Exercise description: Your answer should be every line from the records that contains "fluid".

━━━ Information shown ━━━

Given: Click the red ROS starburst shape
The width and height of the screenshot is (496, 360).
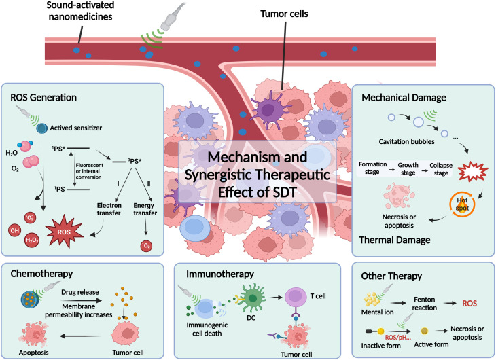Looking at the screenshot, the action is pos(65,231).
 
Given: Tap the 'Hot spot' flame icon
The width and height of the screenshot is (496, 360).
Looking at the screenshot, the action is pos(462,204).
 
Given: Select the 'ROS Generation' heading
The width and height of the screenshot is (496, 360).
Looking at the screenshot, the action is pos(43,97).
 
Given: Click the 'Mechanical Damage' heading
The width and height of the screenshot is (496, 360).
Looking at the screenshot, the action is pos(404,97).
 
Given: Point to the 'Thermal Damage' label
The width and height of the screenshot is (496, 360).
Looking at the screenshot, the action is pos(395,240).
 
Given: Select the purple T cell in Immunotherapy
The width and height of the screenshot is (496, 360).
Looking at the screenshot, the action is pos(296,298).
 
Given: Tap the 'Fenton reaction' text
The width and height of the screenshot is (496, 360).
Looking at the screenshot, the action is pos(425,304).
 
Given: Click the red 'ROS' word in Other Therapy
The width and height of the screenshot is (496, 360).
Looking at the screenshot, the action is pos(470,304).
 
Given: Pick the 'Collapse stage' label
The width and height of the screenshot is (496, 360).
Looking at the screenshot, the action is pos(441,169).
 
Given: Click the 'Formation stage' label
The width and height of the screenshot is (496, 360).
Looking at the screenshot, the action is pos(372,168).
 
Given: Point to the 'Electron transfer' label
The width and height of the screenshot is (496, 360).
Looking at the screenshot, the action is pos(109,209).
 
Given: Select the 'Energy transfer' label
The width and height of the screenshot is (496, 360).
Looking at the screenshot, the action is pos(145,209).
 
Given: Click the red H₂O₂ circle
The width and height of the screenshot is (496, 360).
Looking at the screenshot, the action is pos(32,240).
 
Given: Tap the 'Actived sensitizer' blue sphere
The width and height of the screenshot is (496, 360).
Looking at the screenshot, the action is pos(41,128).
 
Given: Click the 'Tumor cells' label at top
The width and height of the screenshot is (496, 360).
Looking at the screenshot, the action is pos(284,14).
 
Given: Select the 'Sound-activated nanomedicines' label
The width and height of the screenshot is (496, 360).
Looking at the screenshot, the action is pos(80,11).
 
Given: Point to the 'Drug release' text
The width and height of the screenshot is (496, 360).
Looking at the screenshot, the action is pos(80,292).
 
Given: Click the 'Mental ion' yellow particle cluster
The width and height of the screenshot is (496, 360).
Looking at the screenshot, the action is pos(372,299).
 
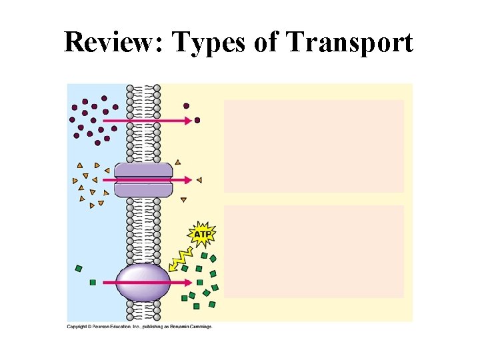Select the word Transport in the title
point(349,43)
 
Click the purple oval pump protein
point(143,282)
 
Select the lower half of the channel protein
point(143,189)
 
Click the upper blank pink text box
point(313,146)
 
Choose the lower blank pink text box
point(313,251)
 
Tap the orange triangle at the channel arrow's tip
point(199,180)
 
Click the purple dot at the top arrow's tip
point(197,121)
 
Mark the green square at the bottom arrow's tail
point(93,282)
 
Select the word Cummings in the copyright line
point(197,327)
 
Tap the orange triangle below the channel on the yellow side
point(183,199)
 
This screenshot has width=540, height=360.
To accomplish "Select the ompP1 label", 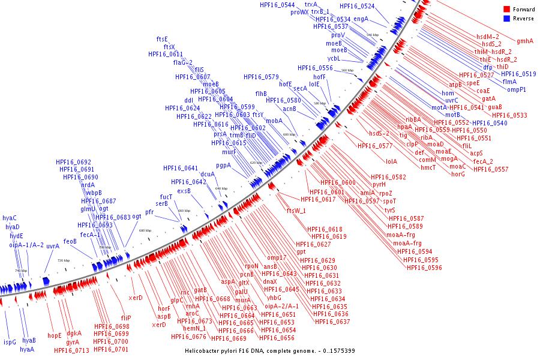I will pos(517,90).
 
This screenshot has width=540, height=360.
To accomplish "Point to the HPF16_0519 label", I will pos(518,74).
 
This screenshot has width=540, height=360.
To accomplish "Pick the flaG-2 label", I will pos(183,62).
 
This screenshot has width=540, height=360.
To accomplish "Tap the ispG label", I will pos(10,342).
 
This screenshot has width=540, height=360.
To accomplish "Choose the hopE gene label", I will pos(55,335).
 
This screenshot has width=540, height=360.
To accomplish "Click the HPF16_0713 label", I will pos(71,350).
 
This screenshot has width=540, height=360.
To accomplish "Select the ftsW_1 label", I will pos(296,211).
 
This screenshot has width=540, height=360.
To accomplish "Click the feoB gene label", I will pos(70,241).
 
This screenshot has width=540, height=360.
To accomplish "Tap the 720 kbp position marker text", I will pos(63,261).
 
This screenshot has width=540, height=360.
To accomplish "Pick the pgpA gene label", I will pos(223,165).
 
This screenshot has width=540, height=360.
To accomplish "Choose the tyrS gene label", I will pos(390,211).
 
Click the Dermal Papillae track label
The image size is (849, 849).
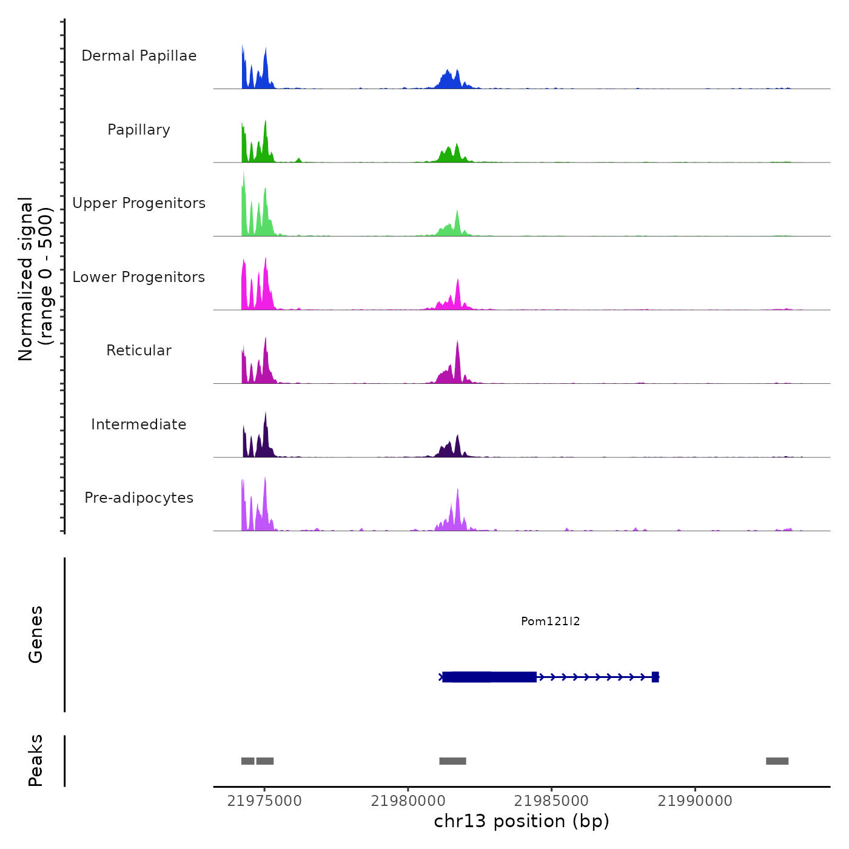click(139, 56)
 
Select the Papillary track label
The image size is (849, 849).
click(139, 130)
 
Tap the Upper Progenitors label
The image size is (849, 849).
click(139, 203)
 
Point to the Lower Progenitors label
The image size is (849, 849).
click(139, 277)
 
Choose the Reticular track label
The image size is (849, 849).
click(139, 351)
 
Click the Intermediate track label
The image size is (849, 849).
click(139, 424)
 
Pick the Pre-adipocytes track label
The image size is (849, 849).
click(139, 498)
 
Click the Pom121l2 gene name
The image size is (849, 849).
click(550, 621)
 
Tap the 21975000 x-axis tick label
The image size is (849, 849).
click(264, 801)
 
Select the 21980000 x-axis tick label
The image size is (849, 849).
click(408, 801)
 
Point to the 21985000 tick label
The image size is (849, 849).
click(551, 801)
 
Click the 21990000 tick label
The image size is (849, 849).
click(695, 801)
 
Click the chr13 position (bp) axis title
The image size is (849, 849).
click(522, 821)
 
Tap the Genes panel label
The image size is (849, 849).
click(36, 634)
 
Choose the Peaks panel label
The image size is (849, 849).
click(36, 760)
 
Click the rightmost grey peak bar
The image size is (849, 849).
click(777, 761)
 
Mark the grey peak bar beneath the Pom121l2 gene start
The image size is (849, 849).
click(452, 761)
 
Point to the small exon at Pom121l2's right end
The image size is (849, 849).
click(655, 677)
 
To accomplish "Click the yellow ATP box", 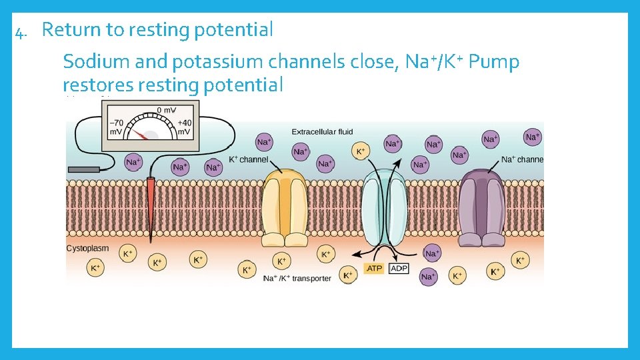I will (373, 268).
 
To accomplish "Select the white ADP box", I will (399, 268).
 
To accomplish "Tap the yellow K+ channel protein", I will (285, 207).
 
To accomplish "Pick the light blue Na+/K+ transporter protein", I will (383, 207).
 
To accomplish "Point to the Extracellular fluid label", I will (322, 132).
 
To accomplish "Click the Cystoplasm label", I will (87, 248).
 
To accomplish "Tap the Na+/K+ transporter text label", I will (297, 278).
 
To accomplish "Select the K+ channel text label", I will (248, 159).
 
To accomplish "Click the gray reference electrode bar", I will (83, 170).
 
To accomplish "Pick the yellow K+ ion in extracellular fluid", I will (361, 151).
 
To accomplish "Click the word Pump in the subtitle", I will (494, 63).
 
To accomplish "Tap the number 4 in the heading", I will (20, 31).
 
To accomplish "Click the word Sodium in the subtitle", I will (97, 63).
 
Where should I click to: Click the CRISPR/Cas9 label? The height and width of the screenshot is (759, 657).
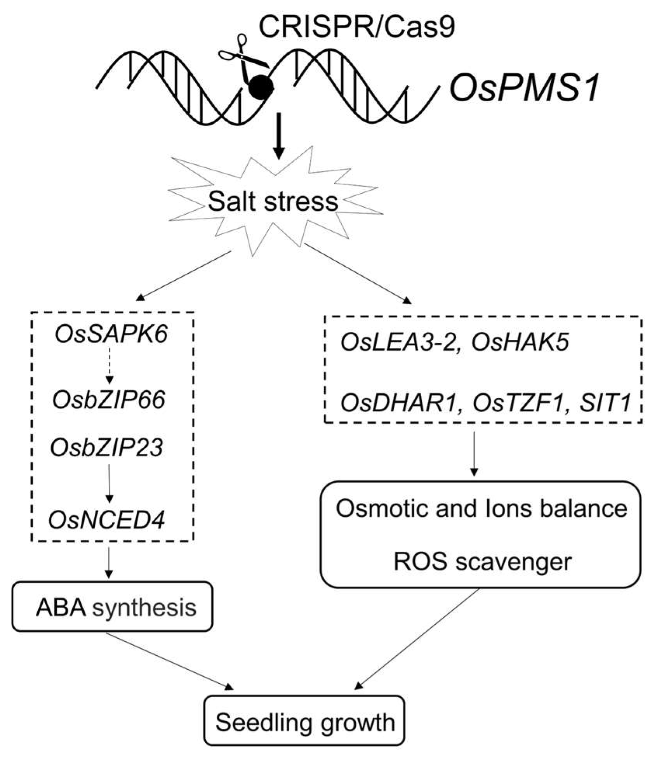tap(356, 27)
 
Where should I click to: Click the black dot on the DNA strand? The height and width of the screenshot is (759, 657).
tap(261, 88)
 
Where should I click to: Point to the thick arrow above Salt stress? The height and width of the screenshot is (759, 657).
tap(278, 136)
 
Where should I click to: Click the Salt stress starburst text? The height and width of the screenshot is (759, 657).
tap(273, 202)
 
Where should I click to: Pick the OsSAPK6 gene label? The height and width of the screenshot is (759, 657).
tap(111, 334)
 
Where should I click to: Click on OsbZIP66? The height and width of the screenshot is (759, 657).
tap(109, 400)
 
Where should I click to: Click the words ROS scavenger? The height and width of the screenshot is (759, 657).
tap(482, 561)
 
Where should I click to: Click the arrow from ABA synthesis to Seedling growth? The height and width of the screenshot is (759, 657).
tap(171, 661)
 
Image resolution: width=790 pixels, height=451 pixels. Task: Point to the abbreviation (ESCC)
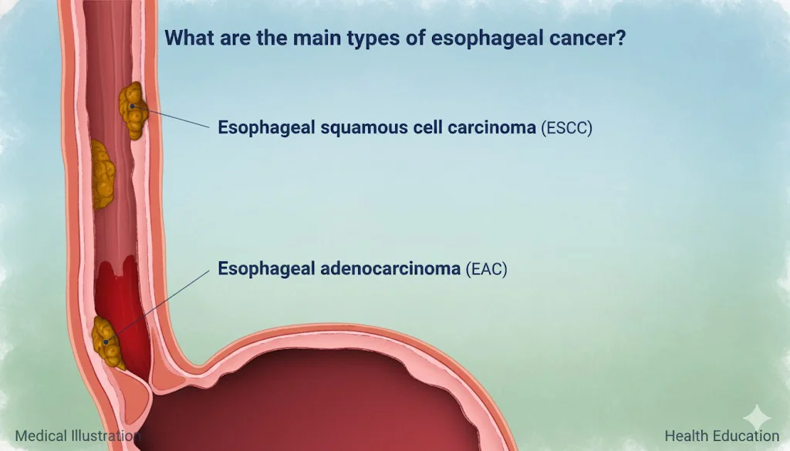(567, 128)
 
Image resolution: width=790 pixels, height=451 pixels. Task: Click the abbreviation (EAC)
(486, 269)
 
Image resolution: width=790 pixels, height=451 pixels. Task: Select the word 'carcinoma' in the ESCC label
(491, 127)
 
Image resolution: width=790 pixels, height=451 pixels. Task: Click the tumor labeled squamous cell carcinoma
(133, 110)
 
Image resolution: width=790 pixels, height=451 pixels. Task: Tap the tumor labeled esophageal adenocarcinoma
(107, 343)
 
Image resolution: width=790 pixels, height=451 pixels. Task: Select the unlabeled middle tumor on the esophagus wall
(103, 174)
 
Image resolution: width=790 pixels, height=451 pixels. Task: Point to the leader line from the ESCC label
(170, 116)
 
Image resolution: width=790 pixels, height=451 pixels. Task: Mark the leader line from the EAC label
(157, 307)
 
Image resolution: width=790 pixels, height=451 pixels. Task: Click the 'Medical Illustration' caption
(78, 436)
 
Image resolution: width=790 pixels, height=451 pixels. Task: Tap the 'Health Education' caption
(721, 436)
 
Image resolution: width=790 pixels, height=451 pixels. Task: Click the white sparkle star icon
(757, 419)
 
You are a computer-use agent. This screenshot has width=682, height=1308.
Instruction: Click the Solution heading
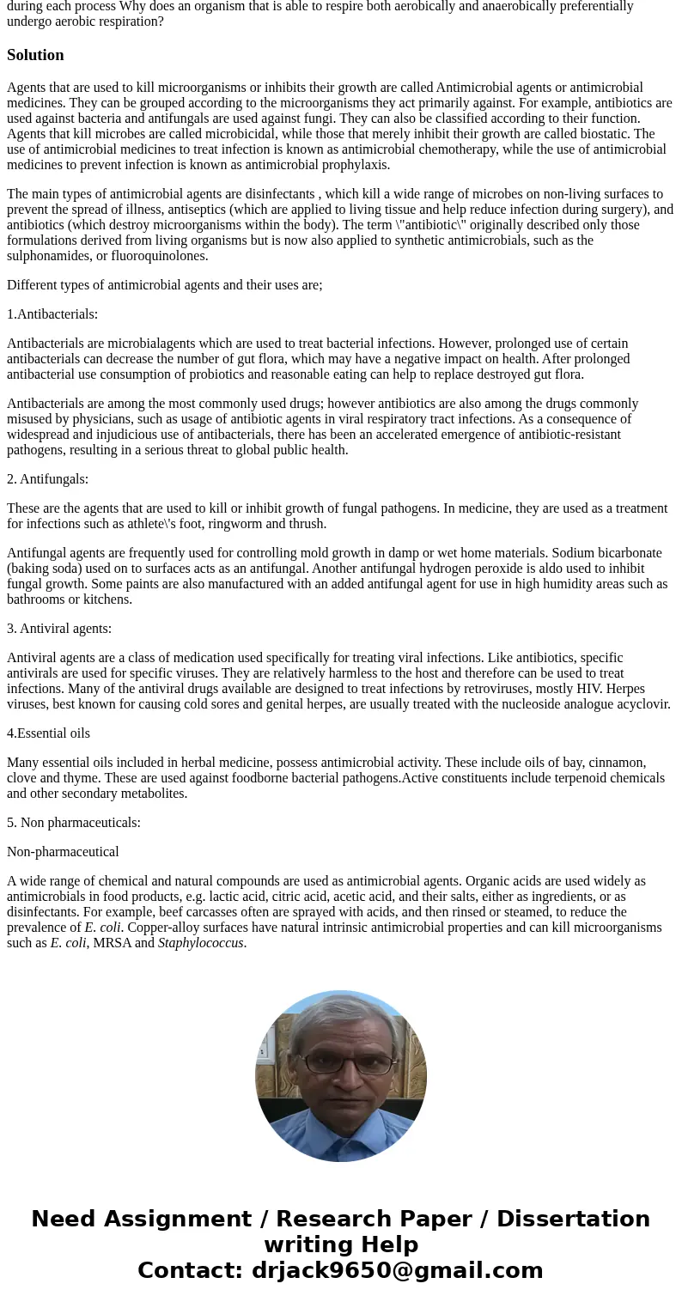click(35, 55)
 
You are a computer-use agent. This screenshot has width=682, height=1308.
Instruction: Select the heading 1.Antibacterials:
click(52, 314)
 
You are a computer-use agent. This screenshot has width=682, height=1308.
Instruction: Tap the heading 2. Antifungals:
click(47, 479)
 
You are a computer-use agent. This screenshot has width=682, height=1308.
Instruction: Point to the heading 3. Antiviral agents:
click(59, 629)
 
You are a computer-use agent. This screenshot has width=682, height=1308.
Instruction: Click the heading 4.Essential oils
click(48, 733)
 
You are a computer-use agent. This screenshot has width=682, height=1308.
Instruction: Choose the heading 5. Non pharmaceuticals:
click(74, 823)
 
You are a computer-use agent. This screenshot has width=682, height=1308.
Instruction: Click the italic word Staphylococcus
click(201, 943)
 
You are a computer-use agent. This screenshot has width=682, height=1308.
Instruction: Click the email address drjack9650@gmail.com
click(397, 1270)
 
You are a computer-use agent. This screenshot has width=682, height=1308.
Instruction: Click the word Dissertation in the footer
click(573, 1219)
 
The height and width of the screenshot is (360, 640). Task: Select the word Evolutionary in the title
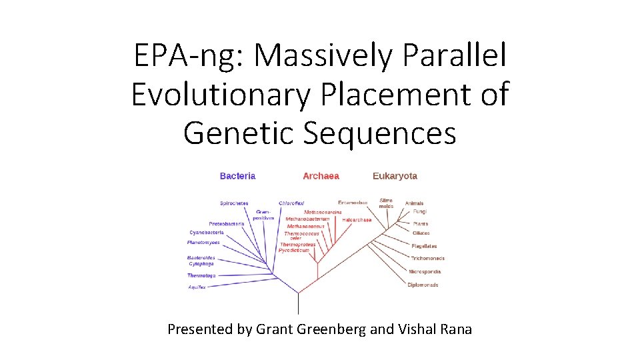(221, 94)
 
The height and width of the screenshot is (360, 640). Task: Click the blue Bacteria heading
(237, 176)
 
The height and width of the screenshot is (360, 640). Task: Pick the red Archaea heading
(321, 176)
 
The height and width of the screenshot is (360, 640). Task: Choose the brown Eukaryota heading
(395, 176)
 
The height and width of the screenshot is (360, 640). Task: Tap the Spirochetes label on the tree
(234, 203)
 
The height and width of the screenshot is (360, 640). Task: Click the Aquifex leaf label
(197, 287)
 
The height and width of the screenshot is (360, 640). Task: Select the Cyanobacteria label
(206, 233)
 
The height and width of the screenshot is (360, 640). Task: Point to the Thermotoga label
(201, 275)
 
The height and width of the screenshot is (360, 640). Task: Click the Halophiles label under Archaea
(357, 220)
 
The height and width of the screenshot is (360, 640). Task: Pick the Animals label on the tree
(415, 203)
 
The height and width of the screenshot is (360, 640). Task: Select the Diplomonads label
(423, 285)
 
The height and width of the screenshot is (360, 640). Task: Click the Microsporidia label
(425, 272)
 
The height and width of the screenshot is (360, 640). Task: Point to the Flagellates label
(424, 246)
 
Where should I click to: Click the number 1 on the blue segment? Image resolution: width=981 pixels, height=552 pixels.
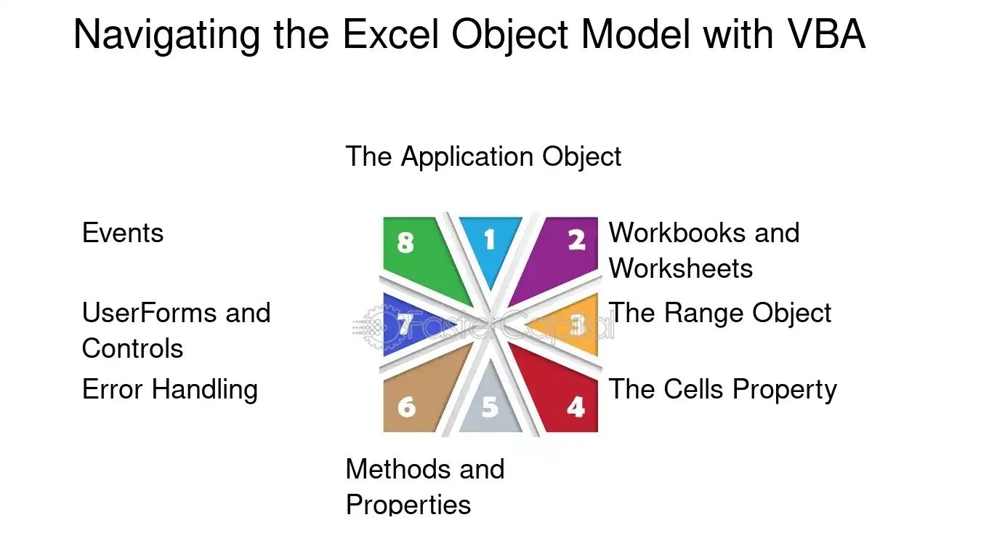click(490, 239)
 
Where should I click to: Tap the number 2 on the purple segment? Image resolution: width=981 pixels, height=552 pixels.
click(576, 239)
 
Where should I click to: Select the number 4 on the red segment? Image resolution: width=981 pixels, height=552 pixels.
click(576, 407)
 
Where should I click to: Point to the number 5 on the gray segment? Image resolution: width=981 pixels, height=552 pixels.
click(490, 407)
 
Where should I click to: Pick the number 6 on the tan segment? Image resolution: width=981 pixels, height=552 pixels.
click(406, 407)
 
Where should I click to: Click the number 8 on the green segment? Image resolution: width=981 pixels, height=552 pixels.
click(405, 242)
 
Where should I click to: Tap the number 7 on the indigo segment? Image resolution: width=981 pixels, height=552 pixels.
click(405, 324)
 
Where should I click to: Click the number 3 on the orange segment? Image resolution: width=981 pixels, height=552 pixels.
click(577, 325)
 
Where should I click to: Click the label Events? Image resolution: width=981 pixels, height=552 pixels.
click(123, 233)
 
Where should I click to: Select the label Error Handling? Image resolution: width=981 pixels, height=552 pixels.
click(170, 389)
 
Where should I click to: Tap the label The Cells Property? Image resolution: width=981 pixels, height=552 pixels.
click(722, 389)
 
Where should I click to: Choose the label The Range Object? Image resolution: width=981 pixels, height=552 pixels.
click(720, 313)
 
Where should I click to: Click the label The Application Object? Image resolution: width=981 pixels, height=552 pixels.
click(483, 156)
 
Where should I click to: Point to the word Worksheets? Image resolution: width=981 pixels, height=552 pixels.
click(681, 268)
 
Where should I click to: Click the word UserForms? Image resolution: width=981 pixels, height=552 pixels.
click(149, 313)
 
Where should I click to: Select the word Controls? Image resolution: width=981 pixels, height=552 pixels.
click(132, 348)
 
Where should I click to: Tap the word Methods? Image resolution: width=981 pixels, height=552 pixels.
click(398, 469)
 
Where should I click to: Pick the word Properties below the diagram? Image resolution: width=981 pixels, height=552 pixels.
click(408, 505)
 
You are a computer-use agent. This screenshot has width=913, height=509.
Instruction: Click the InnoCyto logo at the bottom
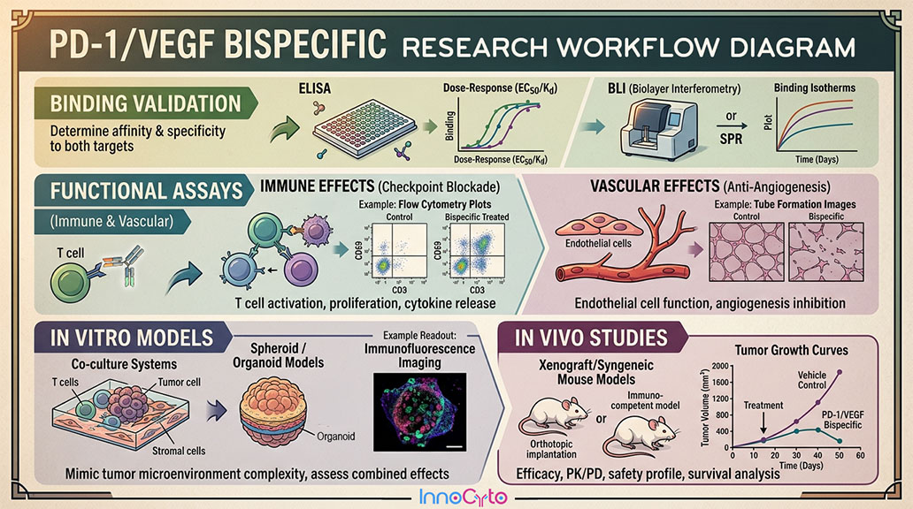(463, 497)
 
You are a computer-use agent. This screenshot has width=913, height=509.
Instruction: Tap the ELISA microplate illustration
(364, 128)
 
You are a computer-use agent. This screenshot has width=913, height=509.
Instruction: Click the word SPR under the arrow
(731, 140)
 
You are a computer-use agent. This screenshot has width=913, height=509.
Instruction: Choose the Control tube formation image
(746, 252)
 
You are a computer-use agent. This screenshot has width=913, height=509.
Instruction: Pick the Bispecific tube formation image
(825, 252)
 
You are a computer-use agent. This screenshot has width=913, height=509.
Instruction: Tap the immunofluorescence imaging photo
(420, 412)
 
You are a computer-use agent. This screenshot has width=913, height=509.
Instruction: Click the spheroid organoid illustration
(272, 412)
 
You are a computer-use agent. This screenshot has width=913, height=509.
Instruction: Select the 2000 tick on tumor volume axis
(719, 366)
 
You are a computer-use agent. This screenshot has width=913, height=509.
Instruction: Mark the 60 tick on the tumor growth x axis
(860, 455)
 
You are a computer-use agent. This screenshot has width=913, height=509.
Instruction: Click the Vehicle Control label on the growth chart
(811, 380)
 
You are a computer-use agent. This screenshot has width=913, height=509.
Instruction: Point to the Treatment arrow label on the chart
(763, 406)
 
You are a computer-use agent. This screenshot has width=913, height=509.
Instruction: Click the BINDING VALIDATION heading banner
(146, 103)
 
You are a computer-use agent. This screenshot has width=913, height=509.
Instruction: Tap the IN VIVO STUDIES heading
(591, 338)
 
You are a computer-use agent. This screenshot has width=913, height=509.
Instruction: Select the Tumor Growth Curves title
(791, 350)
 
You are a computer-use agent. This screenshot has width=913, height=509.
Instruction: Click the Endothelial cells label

━━━

Solved exercise:
To accomplish "Point to the Extracellular fluid label", I will (322, 132).
To accomplish "Pick the yellow K+ ion in extracellular fluid", I will (361, 151).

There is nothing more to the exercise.